- _Problem description_: Turn the part of the items that opens with the line containing "Task: Check fixed length for 日期字符串 row" and closes with the line containing "Action: point(842,628)", both included, into a numbered list. Leave out blank lines and the pictures.

- _Exercise materials_:
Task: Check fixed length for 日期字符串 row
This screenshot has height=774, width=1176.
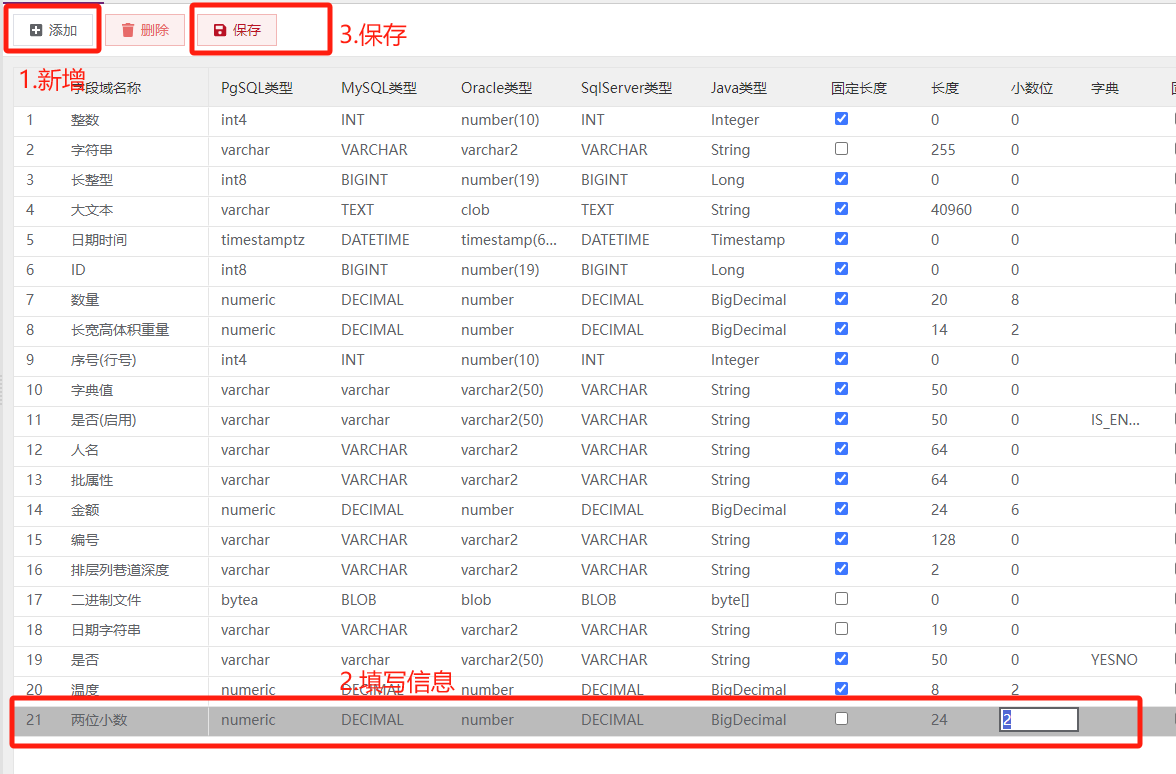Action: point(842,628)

==

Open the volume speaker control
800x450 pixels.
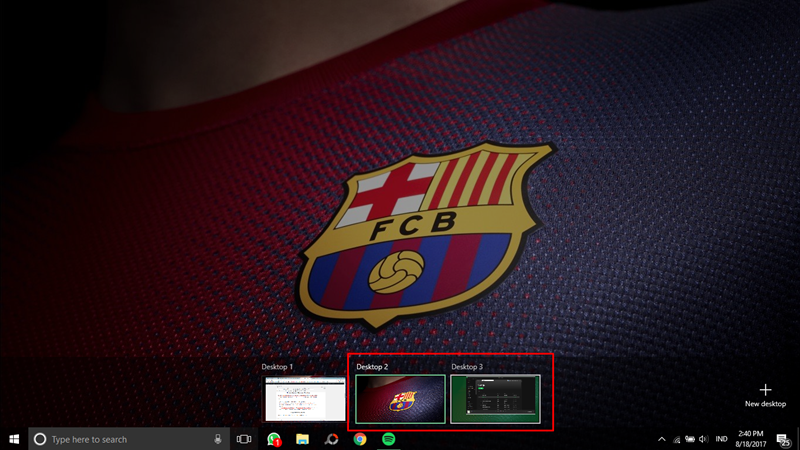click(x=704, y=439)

- _Written reply_:
1. Task: Check fixed length for 日期字符串 row
2. This screenshot has height=774, width=1176.
3. Action: point(842,628)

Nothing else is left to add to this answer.